## Required action:
Only the line with "At what coordinates should I click to accomplish: Click orange" and the lines after it, to the end of the data, should appear in the answer, each reproduced exactly.
Dataset content section start
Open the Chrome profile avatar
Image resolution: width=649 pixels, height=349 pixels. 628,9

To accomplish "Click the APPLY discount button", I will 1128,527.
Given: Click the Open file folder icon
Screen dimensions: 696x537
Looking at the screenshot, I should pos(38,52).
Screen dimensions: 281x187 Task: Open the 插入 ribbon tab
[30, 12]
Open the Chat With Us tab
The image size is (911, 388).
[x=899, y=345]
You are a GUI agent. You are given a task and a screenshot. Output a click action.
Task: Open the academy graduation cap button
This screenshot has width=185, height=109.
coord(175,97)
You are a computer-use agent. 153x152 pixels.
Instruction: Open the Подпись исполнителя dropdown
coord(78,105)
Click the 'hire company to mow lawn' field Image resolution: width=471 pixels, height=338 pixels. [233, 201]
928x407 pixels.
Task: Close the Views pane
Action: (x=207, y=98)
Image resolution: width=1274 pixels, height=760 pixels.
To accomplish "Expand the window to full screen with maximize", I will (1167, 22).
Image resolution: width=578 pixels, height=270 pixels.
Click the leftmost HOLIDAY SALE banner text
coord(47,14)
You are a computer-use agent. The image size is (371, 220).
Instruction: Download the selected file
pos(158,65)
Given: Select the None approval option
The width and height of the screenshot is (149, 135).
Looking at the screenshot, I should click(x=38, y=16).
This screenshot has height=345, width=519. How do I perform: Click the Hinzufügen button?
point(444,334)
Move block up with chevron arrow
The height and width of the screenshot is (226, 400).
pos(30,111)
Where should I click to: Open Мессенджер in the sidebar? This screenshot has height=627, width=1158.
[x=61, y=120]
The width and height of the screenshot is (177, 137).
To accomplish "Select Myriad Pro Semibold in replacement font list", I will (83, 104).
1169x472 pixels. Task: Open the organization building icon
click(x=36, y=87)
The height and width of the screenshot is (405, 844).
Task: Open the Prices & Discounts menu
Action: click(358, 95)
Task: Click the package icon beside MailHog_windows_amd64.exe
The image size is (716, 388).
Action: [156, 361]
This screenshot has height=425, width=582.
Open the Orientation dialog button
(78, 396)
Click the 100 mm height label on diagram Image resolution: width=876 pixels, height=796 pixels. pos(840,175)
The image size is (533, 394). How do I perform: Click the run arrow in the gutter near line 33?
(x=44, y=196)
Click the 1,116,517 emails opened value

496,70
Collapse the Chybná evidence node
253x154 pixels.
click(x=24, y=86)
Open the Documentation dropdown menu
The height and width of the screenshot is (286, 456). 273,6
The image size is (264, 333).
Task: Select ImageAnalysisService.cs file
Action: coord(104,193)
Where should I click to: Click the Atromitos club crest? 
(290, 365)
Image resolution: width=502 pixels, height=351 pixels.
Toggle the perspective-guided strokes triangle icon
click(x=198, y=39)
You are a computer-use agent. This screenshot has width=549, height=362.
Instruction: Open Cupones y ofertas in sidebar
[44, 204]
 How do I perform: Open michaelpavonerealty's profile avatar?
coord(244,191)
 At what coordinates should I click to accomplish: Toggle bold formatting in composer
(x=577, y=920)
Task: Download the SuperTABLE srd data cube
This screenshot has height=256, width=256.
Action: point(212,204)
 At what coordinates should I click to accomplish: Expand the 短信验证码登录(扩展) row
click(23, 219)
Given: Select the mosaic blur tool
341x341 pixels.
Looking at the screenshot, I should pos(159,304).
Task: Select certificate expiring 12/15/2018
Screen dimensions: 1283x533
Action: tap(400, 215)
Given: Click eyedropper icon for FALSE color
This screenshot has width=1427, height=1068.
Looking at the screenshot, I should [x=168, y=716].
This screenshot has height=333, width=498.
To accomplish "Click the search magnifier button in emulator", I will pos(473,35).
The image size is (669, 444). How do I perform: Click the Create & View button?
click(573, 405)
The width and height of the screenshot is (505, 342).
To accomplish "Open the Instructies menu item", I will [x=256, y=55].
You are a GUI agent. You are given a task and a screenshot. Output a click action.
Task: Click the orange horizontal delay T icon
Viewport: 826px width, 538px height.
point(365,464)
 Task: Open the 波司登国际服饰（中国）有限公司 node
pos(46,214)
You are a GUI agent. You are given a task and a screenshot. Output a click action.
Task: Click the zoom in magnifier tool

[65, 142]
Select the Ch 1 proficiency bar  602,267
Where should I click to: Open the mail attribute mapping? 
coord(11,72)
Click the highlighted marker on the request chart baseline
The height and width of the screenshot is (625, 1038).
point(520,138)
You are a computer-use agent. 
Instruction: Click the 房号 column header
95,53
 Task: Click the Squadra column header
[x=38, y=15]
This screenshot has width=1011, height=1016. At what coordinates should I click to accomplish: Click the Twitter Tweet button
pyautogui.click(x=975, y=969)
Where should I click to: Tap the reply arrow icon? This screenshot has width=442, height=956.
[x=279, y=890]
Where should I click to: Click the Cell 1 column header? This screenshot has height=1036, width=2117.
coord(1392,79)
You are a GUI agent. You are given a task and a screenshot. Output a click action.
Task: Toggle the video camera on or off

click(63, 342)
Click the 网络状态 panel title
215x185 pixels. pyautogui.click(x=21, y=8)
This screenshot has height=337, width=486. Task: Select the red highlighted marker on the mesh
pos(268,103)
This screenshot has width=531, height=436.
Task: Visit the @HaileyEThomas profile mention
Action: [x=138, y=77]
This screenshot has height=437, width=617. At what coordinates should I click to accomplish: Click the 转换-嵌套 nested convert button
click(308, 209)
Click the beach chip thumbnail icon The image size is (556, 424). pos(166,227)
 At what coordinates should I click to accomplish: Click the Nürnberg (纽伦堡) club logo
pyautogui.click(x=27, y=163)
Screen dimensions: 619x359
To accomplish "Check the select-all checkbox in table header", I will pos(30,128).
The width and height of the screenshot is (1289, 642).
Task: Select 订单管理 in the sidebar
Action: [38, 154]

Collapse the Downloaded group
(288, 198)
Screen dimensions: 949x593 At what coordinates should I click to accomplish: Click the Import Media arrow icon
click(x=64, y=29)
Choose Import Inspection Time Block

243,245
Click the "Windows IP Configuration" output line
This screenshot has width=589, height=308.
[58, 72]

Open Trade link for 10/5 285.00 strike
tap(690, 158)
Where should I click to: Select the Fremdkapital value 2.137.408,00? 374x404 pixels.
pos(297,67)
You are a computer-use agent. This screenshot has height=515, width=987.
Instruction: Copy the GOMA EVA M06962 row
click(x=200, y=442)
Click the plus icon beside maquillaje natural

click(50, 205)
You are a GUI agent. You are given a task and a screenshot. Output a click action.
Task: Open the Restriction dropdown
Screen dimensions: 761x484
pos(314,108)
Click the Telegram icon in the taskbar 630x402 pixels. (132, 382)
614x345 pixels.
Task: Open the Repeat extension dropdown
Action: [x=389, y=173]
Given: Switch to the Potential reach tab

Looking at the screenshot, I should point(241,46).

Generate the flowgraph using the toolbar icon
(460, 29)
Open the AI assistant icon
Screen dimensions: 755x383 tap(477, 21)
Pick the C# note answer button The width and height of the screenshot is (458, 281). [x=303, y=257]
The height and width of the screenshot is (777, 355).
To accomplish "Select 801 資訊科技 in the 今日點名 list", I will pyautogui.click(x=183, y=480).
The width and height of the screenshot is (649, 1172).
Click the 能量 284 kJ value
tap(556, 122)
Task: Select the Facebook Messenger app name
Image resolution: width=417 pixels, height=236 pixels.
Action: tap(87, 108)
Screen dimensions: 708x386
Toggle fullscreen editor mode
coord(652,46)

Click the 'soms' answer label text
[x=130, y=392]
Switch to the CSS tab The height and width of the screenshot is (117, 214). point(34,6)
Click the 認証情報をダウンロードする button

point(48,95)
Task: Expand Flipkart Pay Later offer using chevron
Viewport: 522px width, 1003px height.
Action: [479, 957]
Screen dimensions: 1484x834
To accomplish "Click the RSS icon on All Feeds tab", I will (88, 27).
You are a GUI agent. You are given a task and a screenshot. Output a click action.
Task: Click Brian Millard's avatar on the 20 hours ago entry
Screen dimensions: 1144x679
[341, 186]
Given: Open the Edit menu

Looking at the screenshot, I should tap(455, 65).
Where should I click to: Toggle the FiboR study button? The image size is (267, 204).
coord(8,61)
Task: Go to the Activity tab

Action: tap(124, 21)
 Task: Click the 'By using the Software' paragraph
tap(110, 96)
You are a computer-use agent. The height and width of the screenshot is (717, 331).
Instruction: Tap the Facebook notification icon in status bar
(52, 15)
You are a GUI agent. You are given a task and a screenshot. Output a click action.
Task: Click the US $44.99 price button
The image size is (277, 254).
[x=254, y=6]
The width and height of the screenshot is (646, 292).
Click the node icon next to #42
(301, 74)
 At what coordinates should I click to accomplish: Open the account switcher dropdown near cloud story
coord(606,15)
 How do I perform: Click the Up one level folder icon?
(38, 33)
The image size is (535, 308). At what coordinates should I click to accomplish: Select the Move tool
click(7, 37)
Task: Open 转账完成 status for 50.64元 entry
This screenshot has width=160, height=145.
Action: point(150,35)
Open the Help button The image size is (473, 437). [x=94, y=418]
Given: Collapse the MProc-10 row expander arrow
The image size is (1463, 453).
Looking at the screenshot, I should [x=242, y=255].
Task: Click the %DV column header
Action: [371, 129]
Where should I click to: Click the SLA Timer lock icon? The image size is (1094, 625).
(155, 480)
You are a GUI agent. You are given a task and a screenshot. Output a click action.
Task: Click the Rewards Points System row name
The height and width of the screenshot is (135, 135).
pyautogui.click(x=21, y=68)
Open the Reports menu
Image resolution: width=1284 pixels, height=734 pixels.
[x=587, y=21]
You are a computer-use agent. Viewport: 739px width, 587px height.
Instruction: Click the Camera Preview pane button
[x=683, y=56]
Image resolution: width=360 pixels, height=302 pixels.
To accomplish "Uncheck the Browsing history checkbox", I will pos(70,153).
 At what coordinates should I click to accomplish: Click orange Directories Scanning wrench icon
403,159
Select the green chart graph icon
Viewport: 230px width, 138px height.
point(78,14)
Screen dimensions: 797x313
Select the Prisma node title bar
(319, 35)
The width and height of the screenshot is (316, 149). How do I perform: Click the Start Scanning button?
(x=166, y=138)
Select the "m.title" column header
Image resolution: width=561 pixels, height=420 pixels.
Dataset content section end
## Answer area:
 At what coordinates should I click to accomplish: Click orange Directories Scanning wrench icon
403,159
Select the green chart graph icon
Viewport: 230px width, 138px height.
point(78,14)
Screen dimensions: 797x313
Select the Prisma node title bar
(319, 35)
The width and height of the screenshot is (316, 149). How do I perform: Click the Start Scanning button?
(x=166, y=138)
Select the "m.title" column header
Image resolution: width=561 pixels, height=420 pixels.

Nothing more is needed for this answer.